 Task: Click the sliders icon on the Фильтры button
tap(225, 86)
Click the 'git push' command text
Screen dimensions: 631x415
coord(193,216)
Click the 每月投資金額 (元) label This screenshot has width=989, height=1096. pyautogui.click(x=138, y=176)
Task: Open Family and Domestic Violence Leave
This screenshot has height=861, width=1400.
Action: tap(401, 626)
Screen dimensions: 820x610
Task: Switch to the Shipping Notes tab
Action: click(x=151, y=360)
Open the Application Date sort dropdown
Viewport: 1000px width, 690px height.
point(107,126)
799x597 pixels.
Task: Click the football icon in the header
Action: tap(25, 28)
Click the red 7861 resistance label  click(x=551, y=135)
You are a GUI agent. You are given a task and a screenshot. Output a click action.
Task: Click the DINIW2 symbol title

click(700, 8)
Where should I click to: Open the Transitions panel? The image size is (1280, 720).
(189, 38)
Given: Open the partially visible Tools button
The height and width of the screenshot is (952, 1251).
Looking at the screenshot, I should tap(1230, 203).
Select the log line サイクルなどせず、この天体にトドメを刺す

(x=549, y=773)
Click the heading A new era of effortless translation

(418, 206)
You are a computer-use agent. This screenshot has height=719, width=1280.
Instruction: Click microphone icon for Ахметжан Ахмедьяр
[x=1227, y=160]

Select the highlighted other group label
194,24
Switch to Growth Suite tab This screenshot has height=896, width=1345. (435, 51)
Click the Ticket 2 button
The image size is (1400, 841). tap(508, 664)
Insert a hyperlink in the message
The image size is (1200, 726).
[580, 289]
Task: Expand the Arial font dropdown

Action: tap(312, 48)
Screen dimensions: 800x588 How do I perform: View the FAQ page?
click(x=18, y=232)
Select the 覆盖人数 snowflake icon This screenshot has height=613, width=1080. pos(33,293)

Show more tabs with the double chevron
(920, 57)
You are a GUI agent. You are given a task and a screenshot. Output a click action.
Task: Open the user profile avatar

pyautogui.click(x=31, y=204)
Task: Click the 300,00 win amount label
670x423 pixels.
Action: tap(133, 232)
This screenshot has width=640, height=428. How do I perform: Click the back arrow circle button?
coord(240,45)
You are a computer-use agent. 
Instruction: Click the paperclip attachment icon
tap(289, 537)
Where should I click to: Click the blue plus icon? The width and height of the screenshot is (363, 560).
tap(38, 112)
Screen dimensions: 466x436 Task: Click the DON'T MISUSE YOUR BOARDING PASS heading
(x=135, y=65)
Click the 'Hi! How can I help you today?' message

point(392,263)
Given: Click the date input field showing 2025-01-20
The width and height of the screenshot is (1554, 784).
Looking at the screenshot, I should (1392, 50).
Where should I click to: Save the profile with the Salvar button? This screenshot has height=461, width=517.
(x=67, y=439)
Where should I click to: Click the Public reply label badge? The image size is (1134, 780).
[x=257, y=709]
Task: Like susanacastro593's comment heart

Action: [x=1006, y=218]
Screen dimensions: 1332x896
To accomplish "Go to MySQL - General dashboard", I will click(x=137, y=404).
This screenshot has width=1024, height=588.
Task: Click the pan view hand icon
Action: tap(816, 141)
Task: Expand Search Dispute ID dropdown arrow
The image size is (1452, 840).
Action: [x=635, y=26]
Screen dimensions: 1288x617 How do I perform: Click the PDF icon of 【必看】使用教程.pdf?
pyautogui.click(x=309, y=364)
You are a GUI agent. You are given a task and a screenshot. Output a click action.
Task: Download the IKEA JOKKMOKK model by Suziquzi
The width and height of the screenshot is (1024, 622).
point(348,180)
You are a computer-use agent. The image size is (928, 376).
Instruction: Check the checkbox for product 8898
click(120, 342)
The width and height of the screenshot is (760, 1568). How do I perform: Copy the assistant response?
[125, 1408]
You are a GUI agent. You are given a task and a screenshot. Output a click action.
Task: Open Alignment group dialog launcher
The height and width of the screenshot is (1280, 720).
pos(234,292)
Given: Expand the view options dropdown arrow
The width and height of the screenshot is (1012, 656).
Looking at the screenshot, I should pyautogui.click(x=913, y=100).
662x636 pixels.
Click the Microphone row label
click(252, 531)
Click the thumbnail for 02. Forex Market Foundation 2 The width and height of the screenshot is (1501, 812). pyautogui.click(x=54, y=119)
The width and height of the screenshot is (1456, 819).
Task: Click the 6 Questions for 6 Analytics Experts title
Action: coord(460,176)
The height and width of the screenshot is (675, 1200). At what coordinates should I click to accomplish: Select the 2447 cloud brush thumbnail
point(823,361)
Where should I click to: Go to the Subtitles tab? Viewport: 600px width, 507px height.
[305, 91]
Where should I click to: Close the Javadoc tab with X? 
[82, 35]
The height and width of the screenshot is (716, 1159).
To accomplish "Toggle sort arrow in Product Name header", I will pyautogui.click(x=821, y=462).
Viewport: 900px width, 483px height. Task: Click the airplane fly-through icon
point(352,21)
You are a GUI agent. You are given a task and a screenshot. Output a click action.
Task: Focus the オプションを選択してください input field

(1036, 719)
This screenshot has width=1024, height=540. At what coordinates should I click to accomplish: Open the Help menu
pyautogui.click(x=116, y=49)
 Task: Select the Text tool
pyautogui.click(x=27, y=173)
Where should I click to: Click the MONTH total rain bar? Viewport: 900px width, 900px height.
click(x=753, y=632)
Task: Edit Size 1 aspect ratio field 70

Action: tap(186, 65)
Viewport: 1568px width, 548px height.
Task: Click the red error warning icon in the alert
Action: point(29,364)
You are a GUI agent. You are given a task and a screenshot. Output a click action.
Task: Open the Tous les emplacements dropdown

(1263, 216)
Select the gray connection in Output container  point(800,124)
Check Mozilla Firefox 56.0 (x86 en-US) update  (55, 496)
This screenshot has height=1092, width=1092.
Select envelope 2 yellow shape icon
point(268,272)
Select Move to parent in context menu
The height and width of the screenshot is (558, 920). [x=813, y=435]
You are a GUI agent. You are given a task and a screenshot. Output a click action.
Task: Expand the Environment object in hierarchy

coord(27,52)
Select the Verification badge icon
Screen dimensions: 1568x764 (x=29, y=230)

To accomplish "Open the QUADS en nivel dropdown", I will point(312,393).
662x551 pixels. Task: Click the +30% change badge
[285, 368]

• Goal: Render the data above as a Markdown table with two columns, Row and Line, where Row numbers each line in order and Line holds that line of text, omitting any blank lines.

• Reply to the task:
| Row | Line |
|---|---|
| 1 |  Task: Click the sliders icon on the Фильтры button |
| 2 | tap(225, 86) |
| 3 | Click the 'git push' command text |
| 4 | Screen dimensions: 631x415 |
| 5 | coord(193,216) |
| 6 | Click the 每月投資金額 (元) label This screenshot has width=989, height=1096. pyautogui.click(x=138, y=176) |
| 7 | Task: Open Family and Domestic Violence Leave |
| 8 | This screenshot has height=861, width=1400. |
| 9 | Action: tap(401, 626) |
| 10 | Screen dimensions: 820x610 |
| 11 | Task: Switch to the Shipping Notes tab |
| 12 | Action: click(x=151, y=360) |
| 13 | Open the Application Date sort dropdown |
| 14 | Viewport: 1000px width, 690px height. |
| 15 | point(107,126) |
| 16 | 799x597 pixels. |
| 17 | Task: Click the football icon in the header |
| 18 | Action: tap(25, 28) |
| 19 | Click the red 7861 resistance label  click(x=551, y=135) |
| 20 | You are a GUI agent. You are given a task and a screenshot. Output a click action. |
| 21 | Task: Click the DINIW2 symbol title |
| 22 | click(700, 8) |
| 23 | Where should I click to: Open the Transitions panel? The image size is (1280, 720). |
| 24 | (189, 38) |
| 25 | Given: Open the partially visible Tools button |
| 26 | The height and width of the screenshot is (952, 1251). |
| 27 | Looking at the screenshot, I should tap(1230, 203). |
| 28 | Select the log line サイクルなどせず、この天体にトドメを刺す |
| 29 | (x=549, y=773) |
| 30 | Click the heading A new era of effortless translation |
| 31 | (418, 206) |
| 32 | You are a computer-use agent. This screenshot has height=719, width=1280. |
| 33 | Instruction: Click microphone icon for Ахметжан Ахмедьяр |
| 34 | [x=1227, y=160] |
| 35 | Select the highlighted other group label |
| 36 | 194,24 |
| 37 | Switch to Growth Suite tab This screenshot has height=896, width=1345. (435, 51) |
| 38 | Click the Ticket 2 button |
| 39 | The image size is (1400, 841). tap(508, 664) |
| 40 | Insert a hyperlink in the message |
| 41 | The image size is (1200, 726). |
| 42 | [580, 289] |
| 43 | Task: Expand the Arial font dropdown |
| 44 | Action: tap(312, 48) |
| 45 | Screen dimensions: 800x588 How do I perform: View the FAQ page? |
| 46 | click(x=18, y=232) |
| 47 | Select the 覆盖人数 snowflake icon This screenshot has height=613, width=1080. pos(33,293) |
| 48 | Show more tabs with the double chevron |
| 49 | (920, 57) |
| 50 | You are a GUI agent. You are given a task and a screenshot. Output a click action. |
| 51 | Task: Open the user profile avatar |
| 52 | pyautogui.click(x=31, y=204) |
| 53 | Task: Click the 300,00 win amount label |
| 54 | 670x423 pixels. |
| 55 | Action: tap(133, 232) |
| 56 | This screenshot has width=640, height=428. How do I perform: Click the back arrow circle button? |
| 57 | coord(240,45) |
| 58 | You are a computer-use agent.  |
| 59 | Instruction: Click the paperclip attachment icon |
| 60 | tap(289, 537) |
| 61 | Where should I click to: Click the blue plus icon? The width and height of the screenshot is (363, 560). |
| 62 | tap(38, 112) |
| 63 | Screen dimensions: 466x436 Task: Click the DON'T MISUSE YOUR BOARDING PASS heading |
| 64 | (x=135, y=65) |
| 65 | Click the 'Hi! How can I help you today?' message |
| 66 | point(392,263) |
| 67 | Given: Click the date input field showing 2025-01-20 |
| 68 | The width and height of the screenshot is (1554, 784). |
| 69 | Looking at the screenshot, I should (1392, 50). |
| 70 | Where should I click to: Save the profile with the Salvar button? This screenshot has height=461, width=517. |
| 71 | (x=67, y=439) |
| 72 | Where should I click to: Click the Public reply label badge? The image size is (1134, 780). |
| 73 | [x=257, y=709] |
| 74 | Task: Like susanacastro593's comment heart |
| 75 | Action: [x=1006, y=218] |
| 76 | Screen dimensions: 1332x896 |
| 77 | To accomplish "Go to MySQL - General dashboard", I will click(x=137, y=404). |
| 78 | This screenshot has width=1024, height=588. |
| 79 | Task: Click the pan view hand icon |
| 80 | Action: tap(816, 141) |
| 81 | Task: Expand Search Dispute ID dropdown arrow |
| 82 | The image size is (1452, 840). |
| 83 | Action: [x=635, y=26] |
| 84 | Screen dimensions: 1288x617 How do I perform: Click the PDF icon of 【必看】使用教程.pdf? |
| 85 | pyautogui.click(x=309, y=364) |
| 86 | You are a GUI agent. You are given a task and a screenshot. Output a click action. |
| 87 | Task: Download the IKEA JOKKMOKK model by Suziquzi |
| 88 | The width and height of the screenshot is (1024, 622). |
| 89 | point(348,180) |
| 90 | You are a computer-use agent. The image size is (928, 376). |
| 91 | Instruction: Check the checkbox for product 8898 |
| 92 | click(120, 342) |
| 93 | The width and height of the screenshot is (760, 1568). How do I perform: Copy the assistant response? |
| 94 | [125, 1408] |
| 95 | You are a GUI agent. You are given a task and a screenshot. Output a click action. |
| 96 | Task: Open Alignment group dialog launcher |
| 97 | The height and width of the screenshot is (1280, 720). |
| 98 | pos(234,292) |
| 99 | Given: Expand the view options dropdown arrow |
| 100 | The width and height of the screenshot is (1012, 656). |
| 101 | Looking at the screenshot, I should pyautogui.click(x=913, y=100). |
| 102 | 662x636 pixels. |
| 103 | Click the Microphone row label |
| 104 | click(252, 531) |
| 105 | Click the thumbnail for 02. Forex Market Foundation 2 The width and height of the screenshot is (1501, 812). pyautogui.click(x=54, y=119) |
| 106 | The width and height of the screenshot is (1456, 819). |
| 107 | Task: Click the 6 Questions for 6 Analytics Experts title |
| 108 | Action: coord(460,176) |
| 109 | The height and width of the screenshot is (675, 1200). At what coordinates should I click to accomplish: Select the 2447 cloud brush thumbnail |
| 110 | point(823,361) |
| 111 | Where should I click to: Go to the Subtitles tab? Viewport: 600px width, 507px height. |
| 112 | [305, 91] |
| 113 | Where should I click to: Close the Javadoc tab with X?  |
| 114 | [82, 35] |
| 115 | The height and width of the screenshot is (716, 1159). |
| 116 | To accomplish "Toggle sort arrow in Product Name header", I will pyautogui.click(x=821, y=462). |
| 117 | Viewport: 900px width, 483px height. Task: Click the airplane fly-through icon |
| 118 | point(352,21) |
| 119 | You are a GUI agent. You are given a task and a screenshot. Output a click action. |
| 120 | Task: Focus the オプションを選択してください input field |
| 121 | (1036, 719) |
| 122 | This screenshot has width=1024, height=540. At what coordinates should I click to accomplish: Open the Help menu |
| 123 | pyautogui.click(x=116, y=49) |
| 124 |  Task: Select the Text tool |
| 125 | pyautogui.click(x=27, y=173) |
| 126 | Where should I click to: Click the MONTH total rain bar? Viewport: 900px width, 900px height. |
| 127 | click(x=753, y=632) |
| 128 | Task: Edit Size 1 aspect ratio field 70 |
| 129 | Action: tap(186, 65) |
| 130 | Viewport: 1568px width, 548px height. |
| 131 | Task: Click the red error warning icon in the alert |
| 132 | Action: point(29,364) |
| 133 | You are a GUI agent. You are given a task and a screenshot. Output a click action. |
| 134 | Task: Open the Tous les emplacements dropdown |
| 135 | (1263, 216) |
| 136 | Select the gray connection in Output container  point(800,124) |
| 137 | Check Mozilla Firefox 56.0 (x86 en-US) update  (55, 496) |
| 138 | This screenshot has height=1092, width=1092. |
| 139 | Select envelope 2 yellow shape icon |
| 140 | point(268,272) |
| 141 | Select Move to parent in context menu |
| 142 | The height and width of the screenshot is (558, 920). [x=813, y=435] |
| 143 | You are a GUI agent. You are given a task and a screenshot. Output a click action. |
| 144 | Task: Expand the Environment object in hierarchy |
| 145 | coord(27,52) |
| 146 | Select the Verification badge icon |
| 147 | Screen dimensions: 1568x764 (x=29, y=230) |
| 148 | To accomplish "Open the QUADS en nivel dropdown", I will point(312,393). |
| 149 | 662x551 pixels. Task: Click the +30% change badge |
| 150 | [285, 368] |